## Work item:
Once you reach the line with "Viewport: 817px width, 416px height." below, copy each line exactly, stopping after the line with "Open the Настройки Canon Mobile Scanning link", and skip any pictures.

## The records:
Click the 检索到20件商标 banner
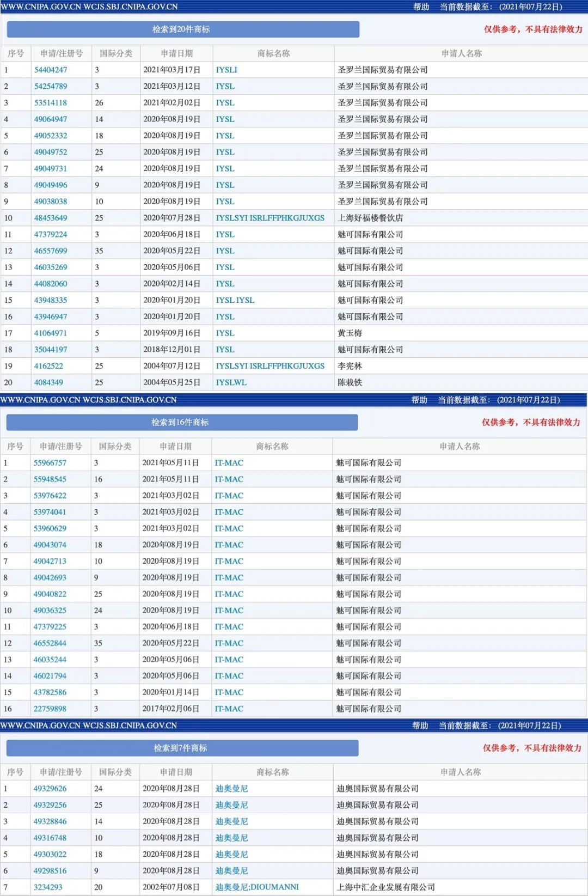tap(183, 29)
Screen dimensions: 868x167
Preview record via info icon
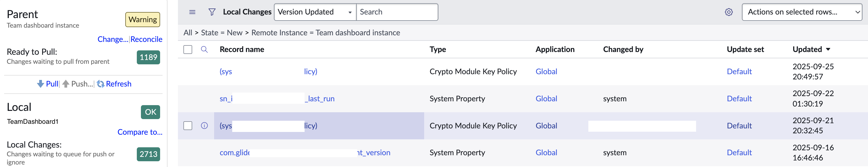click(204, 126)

---

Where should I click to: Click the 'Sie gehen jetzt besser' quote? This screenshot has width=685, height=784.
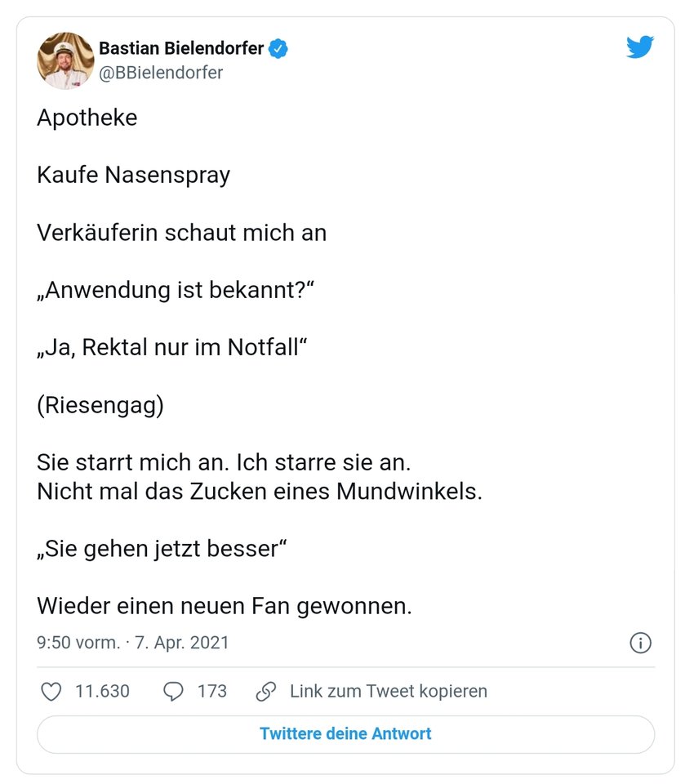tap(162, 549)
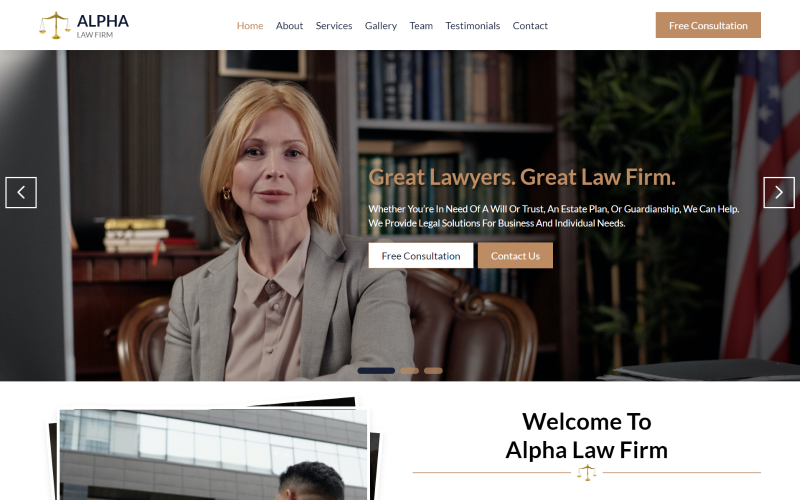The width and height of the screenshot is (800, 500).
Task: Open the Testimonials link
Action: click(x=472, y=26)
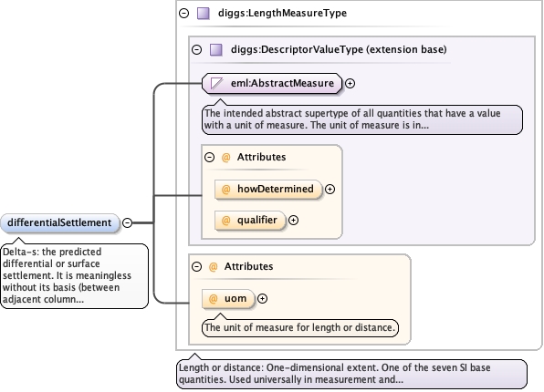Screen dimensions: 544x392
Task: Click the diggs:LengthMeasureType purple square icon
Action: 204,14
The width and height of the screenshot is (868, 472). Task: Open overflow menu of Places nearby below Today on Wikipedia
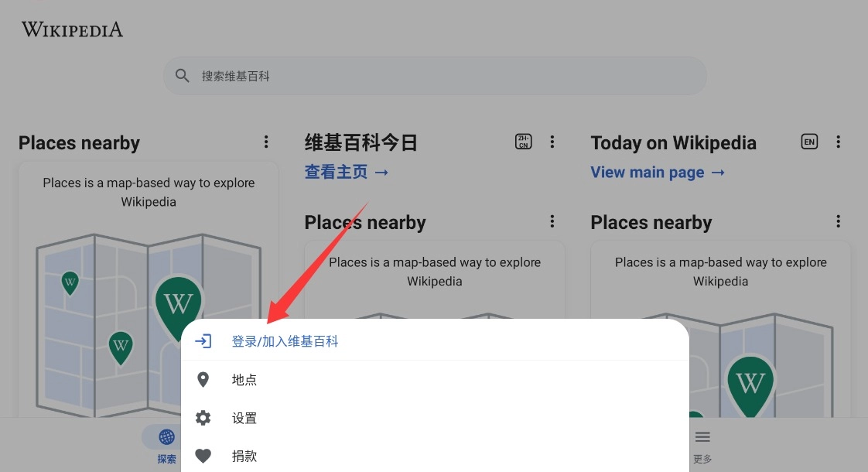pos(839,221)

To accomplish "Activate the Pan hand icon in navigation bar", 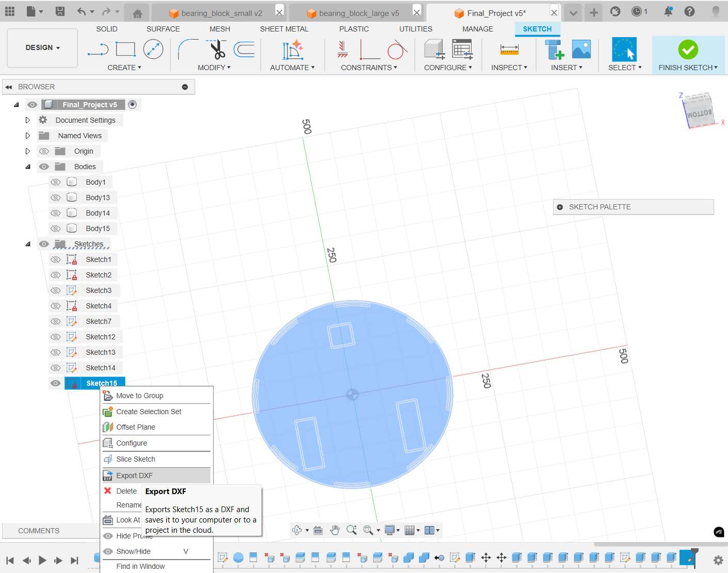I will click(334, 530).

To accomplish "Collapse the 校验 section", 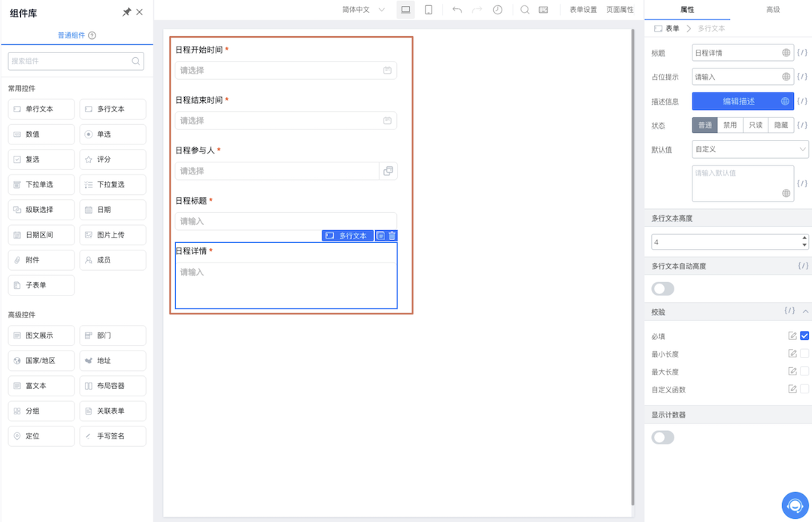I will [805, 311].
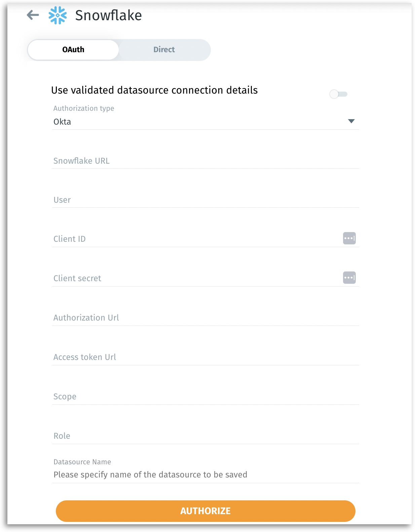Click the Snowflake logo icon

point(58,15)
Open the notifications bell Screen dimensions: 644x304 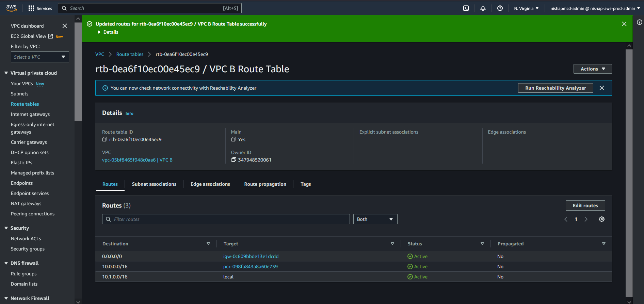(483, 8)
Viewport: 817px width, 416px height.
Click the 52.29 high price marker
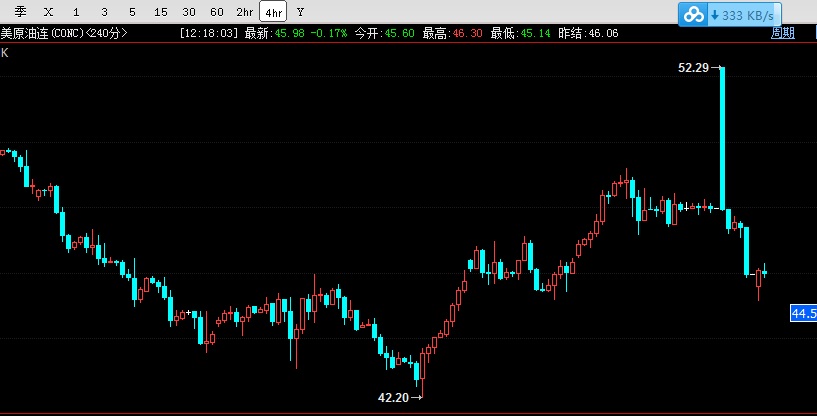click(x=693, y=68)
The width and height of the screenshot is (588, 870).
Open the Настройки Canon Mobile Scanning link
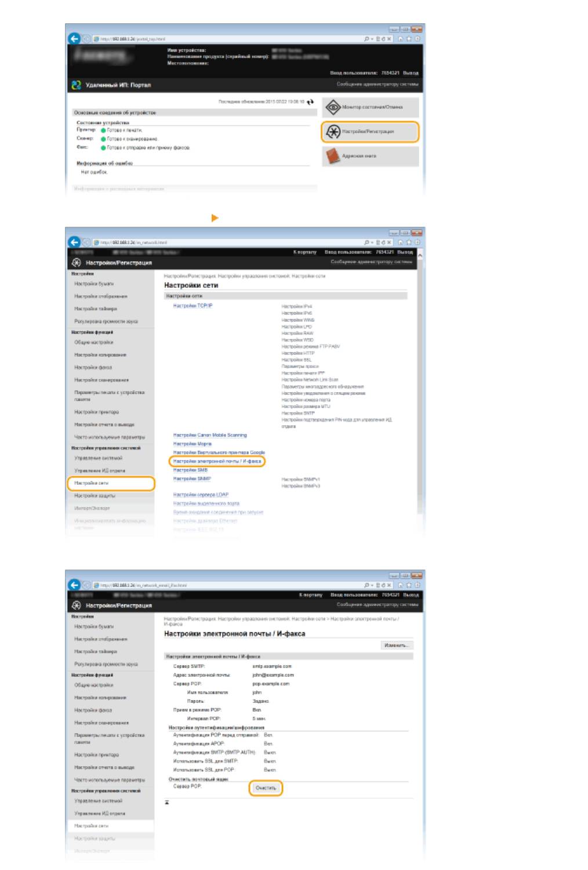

---

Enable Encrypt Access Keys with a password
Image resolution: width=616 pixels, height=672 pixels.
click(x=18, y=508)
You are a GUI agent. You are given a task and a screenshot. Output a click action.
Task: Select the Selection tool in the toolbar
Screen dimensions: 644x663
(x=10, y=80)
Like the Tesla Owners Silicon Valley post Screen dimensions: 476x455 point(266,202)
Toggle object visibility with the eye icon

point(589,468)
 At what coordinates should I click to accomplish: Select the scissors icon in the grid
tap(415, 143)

## Response to this exercise:
Viewport: 817px width, 416px height.
Click the 52.29 high price marker
click(x=693, y=68)
The width and height of the screenshot is (588, 870).
Open the Настройки Canon Mobile Scanning link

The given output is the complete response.